I would like it if LAlt-FunctionKey was different behaviour from RAlt-FunctionKey. LAlt-F4 would close a program while RAlt-Function Key would change the volume. The requirement to use the Fn Key and the fact that the Fn can be locked (and easily and accidentally unlocked/locked again) is a serious usability issue.
Actually I'd prefer a full real keyboard... nevertheless the Surface Book and the SP4 keyboards are massive improvements.
Moreover, does anyone know if the undocking button next to the Delete key can be locked out, say, requiring a key combination instead?
That said, I'll probably end up getting the tablet version to augment the Surface Book unless they can fix detach. Way too often I try to detach and it won't because something is unable to release, and when I'm in "clipboard" mode there are no ports on the clipboard. I can get around that partially by using the dock which has ports but I'd really like a USB-C port and a micro-SD card slot on the display half.
But it comes nowhere close to my MBA 2012 (used by Linus for sometime) in terms of Linux compatibility. Almost perfect with a stock kernel except for really minor problems (no battery ACPI ticks when it discharges).
- Product is purchased by store.
- Customer actually buys product.
- Customer returns product.
- Unsold product is returned by store.
In other words, I don't know how to compare this to anything else because I don't know if it's counting units that didn't reach real customers, or if the announcement would be a lot different two weeks from now after some people return their Christmas presents?
UPD: since its mostly dull corporate websites, I think I am correct.

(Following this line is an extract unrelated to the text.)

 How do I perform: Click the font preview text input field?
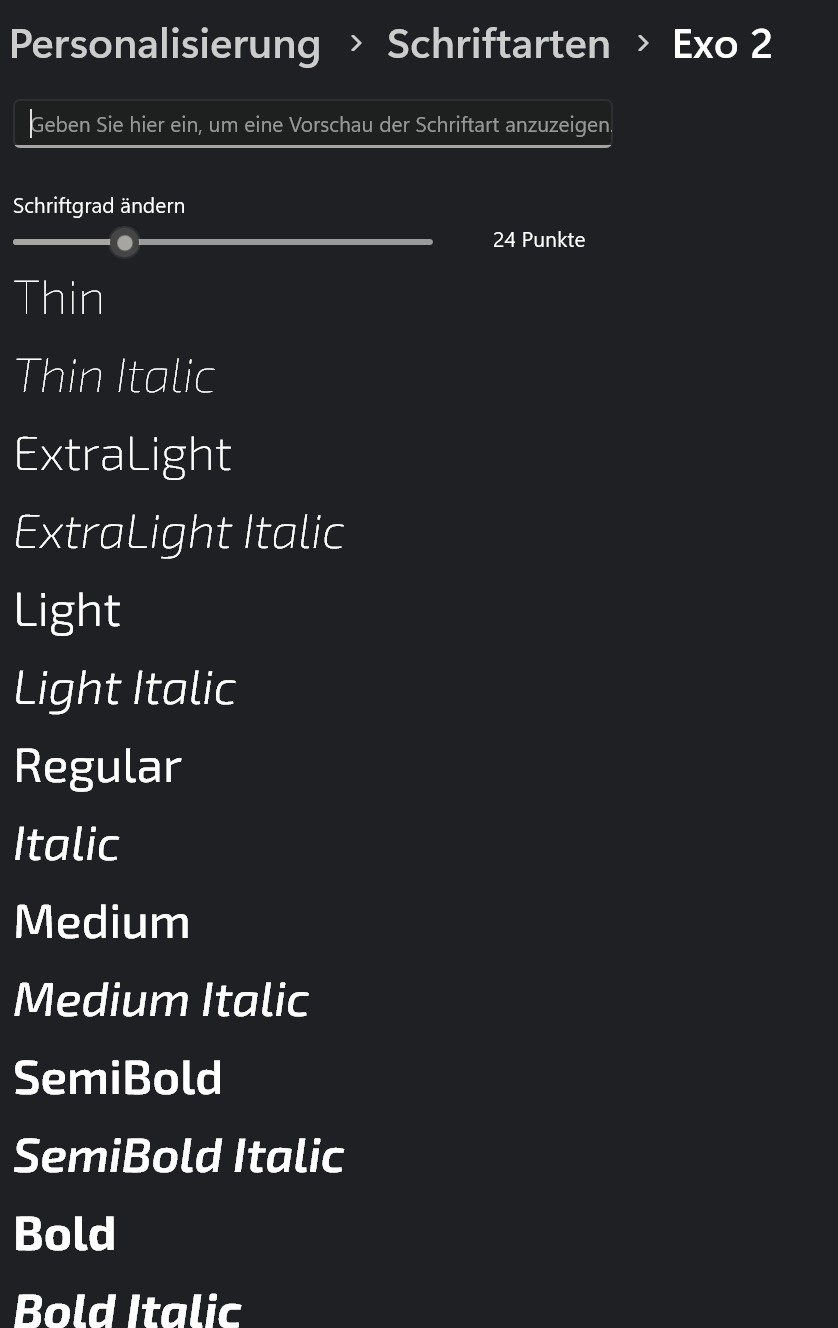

Why don't they publish the profit they made on their Surface line of products? This is a lot like the revenue they reported for Azure. Until we know what they actually made these numbers are of very little value.
You just had to come and shit all over Microsoft and make the same point that you already made up thread because uhhh, you call it like you see it...right?
Bullshit. More like you can't deal with opinions that don't match your own, especially when it comes to Microsoft and Apple. You're nothing more than an pro-Apple, anti-Microsoft fanboi.
As a portable laptop with a pen and screen with an excellent sRGB colorspace support - and with a nice keyboard - it's awesome.